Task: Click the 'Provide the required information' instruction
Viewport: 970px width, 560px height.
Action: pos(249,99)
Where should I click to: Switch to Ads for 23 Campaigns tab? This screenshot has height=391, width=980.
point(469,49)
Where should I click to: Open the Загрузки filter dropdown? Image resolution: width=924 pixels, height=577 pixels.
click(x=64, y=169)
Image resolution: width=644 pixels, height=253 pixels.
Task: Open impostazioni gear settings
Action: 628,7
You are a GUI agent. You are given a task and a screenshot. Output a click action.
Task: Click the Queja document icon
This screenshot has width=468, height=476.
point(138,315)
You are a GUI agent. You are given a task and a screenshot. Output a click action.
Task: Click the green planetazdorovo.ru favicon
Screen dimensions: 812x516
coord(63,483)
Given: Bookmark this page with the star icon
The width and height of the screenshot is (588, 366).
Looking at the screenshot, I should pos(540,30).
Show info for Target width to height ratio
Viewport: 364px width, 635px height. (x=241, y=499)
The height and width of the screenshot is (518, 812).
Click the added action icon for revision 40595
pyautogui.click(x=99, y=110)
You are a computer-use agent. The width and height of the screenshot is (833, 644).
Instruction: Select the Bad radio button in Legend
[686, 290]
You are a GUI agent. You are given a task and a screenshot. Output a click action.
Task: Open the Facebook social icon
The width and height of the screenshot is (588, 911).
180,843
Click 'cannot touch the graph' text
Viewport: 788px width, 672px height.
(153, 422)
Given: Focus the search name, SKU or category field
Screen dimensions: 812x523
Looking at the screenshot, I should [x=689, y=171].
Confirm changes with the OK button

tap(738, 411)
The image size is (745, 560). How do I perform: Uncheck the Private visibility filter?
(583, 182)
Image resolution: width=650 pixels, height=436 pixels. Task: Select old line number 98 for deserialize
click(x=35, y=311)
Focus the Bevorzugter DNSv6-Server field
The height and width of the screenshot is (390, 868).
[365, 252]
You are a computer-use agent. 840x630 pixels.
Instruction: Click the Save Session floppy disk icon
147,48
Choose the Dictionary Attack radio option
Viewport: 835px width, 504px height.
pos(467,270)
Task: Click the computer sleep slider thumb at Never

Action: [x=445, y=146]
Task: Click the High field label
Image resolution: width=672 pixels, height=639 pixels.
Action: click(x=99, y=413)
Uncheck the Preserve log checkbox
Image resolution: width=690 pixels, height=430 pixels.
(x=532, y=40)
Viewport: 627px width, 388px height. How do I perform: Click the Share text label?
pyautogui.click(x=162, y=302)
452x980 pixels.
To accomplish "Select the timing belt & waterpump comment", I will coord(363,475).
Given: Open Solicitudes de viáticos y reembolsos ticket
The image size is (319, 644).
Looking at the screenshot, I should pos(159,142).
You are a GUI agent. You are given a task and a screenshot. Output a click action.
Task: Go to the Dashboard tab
--------
Write the entries above out again, verbatim.

Task: Click the 'Provide the required information' instruction
Viewport: 970px width, 560px height.
Action: pos(249,99)
Where should I click to: Switch to Ads for 23 Campaigns tab? This screenshot has height=391, width=980.
point(469,49)
Where should I click to: Open the Загрузки filter dropdown? Image resolution: width=924 pixels, height=577 pixels.
click(x=64, y=169)
Image resolution: width=644 pixels, height=253 pixels.
Task: Open impostazioni gear settings
Action: 628,7
You are a GUI agent. You are given a task and a screenshot. Output a click action.
Task: Click the Queja document icon
This screenshot has width=468, height=476.
point(138,315)
You are a GUI agent. You are given a task and a screenshot. Output a click action.
Task: Click the green planetazdorovo.ru favicon
Screen dimensions: 812x516
coord(63,483)
Given: Bookmark this page with the star icon
The width and height of the screenshot is (588, 366).
Looking at the screenshot, I should pos(540,30).
Show info for Target width to height ratio
Viewport: 364px width, 635px height. (x=241, y=499)
The height and width of the screenshot is (518, 812).
Click the added action icon for revision 40595
pyautogui.click(x=99, y=110)
You are a computer-use agent. The width and height of the screenshot is (833, 644).
Instruction: Select the Bad radio button in Legend
[686, 290]
You are a GUI agent. You are given a task and a screenshot. Output a click action.
Task: Open the Facebook social icon
The width and height of the screenshot is (588, 911).
180,843
Click 'cannot touch the graph' text
Viewport: 788px width, 672px height.
(153, 422)
Given: Focus the search name, SKU or category field
Screen dimensions: 812x523
Looking at the screenshot, I should [x=689, y=171].
Confirm changes with the OK button

tap(738, 411)
The image size is (745, 560). How do I perform: Uncheck the Private visibility filter?
(583, 182)
Image resolution: width=650 pixels, height=436 pixels. Task: Select old line number 98 for deserialize
click(x=35, y=311)
Focus the Bevorzugter DNSv6-Server field
The height and width of the screenshot is (390, 868).
[365, 252]
You are a computer-use agent. 840x630 pixels.
Instruction: Click the Save Session floppy disk icon
147,48
Choose the Dictionary Attack radio option
Viewport: 835px width, 504px height.
pos(467,270)
Task: Click the computer sleep slider thumb at Never

Action: [x=445, y=146]
Task: Click the High field label
Image resolution: width=672 pixels, height=639 pixels.
Action: click(x=99, y=413)
Uncheck the Preserve log checkbox
Image resolution: width=690 pixels, height=430 pixels.
(x=532, y=40)
Viewport: 627px width, 388px height. How do I perform: Click the Share text label?
pyautogui.click(x=162, y=302)
452x980 pixels.
To accomplish "Select the timing belt & waterpump comment", I will coord(363,475).
Given: Open Solicitudes de viáticos y reembolsos ticket
The image size is (319, 644).
Looking at the screenshot, I should pos(159,142).
You are a GUI agent. You are given a task and a screenshot. Output a click action.
Task: Go to the Dashboard tab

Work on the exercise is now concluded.